Interested in selling your home? This is one of the best times to do so before the rest catch on as the economy strengthens and the market becomes saturated. Watching the market in Brentwood, Bel Air, Pacific Palisades, and Beverly Hills over the last year, homes that sat for months without any interest are being snatched up because of a lack of inventory in these desirable cities.
In a dramatic about-face for the housing market, sellers are now calling the shots.
A survey of more than 2,000 Americans found that 33% of the 365 who were searching for a home have been on the hunt for more than a year and many were willing to make compromises on where they live or the type of home they would buy in order to close the deal, Century 21 Real Estate reported Wednesday.
“The recovery has transformed the mindset of many buyers and sellers who grew accustomed to the buyers’ market we saw for years,” said Rick Davidson, CEO of Century 21. “Buyer confidence is building back up and demand is strong… sellers are now in a more favorable position.”
Currently, there are 2.16 million existing homes for sale, down 13.6% from 12 months earlier.
With fewer homes for sale and more buyers coming onto the market, sellers are less willing to negotiate on price like they were during the housing bust. According to the survey, 42% of the people shopping for homes have placed offers in the past six months, yet only 11% of the bids were accepted.

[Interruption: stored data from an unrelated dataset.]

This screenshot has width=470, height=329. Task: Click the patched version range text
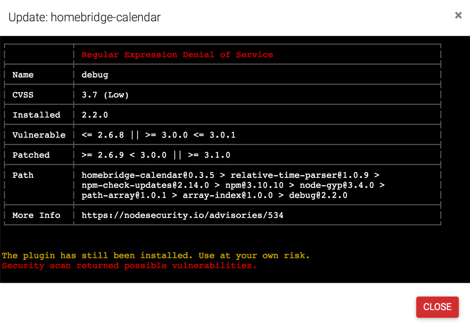156,155
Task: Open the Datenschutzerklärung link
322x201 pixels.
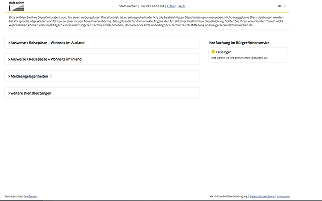Action: (262, 196)
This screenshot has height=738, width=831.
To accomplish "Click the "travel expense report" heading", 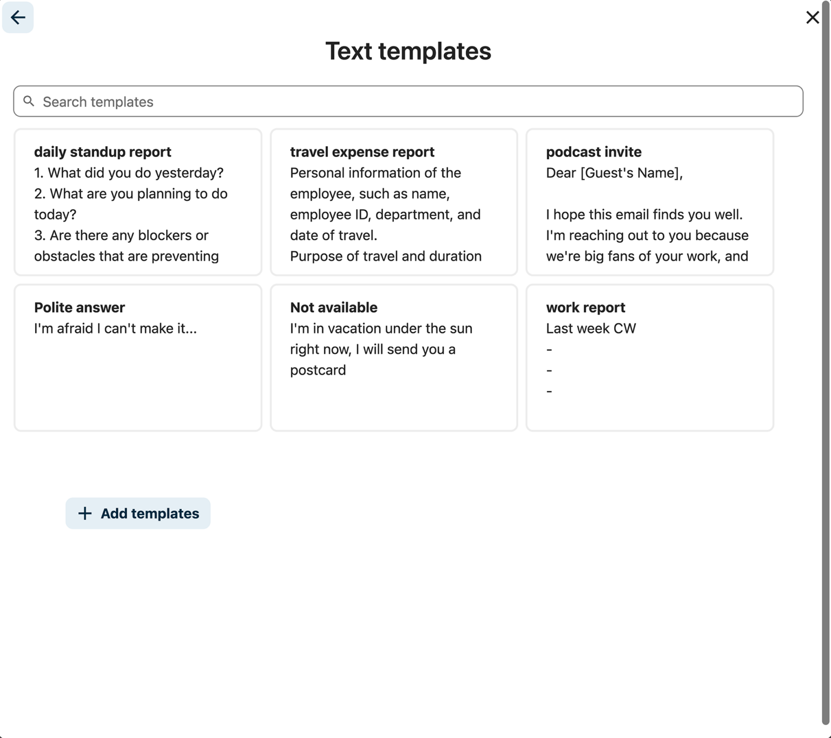I will click(362, 152).
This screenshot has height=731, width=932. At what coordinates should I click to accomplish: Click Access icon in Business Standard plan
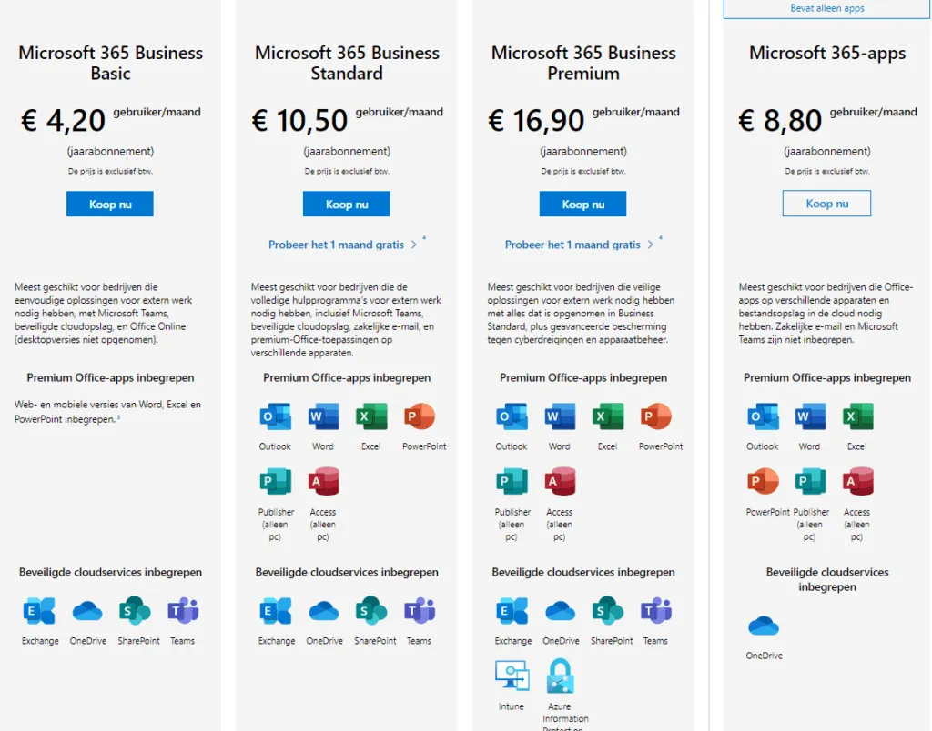(323, 482)
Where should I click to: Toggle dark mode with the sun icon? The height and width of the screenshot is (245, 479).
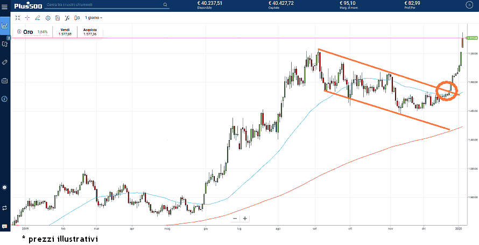pos(5,187)
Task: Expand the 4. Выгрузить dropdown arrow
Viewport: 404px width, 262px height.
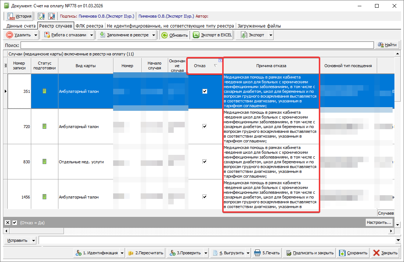Action: click(249, 253)
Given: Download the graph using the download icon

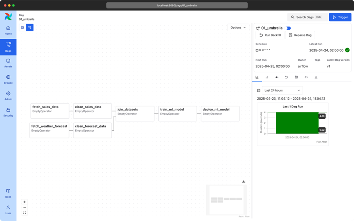Looking at the screenshot, I should (244, 182).
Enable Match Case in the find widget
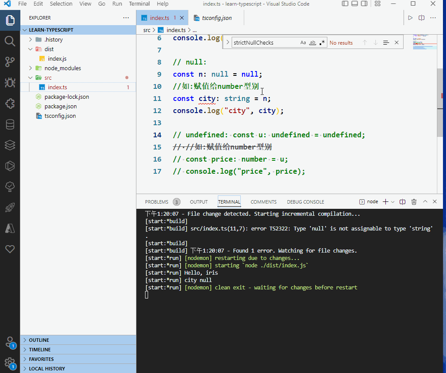446x373 pixels. point(303,42)
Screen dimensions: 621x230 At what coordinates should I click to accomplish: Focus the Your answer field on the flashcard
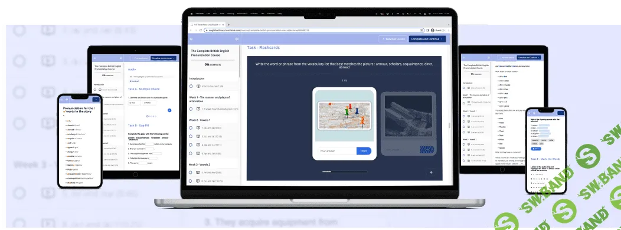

That has caused buyers to rethink their positions: 85% said they’re willing to compromise to get deals done. Just over half said they would be flexible on the closing date; 31% said they would purchase a home “as-is;” and 29% would pony up more cash than they originally planned.

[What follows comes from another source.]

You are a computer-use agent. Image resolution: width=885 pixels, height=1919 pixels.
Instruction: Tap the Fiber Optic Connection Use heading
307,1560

The home shoppers said they are also willing to let go of some of the items on their “wish lists.”
More than half would give up on an in-ground pool; 49% would sacrifice a finished basement; 37% would compromise on either an updated kitchen or walk-in closets.
A majority of buyers are also more willing to look beyond their preferred locations, willing to live farther away from work, from family, or from restaurants and shopping.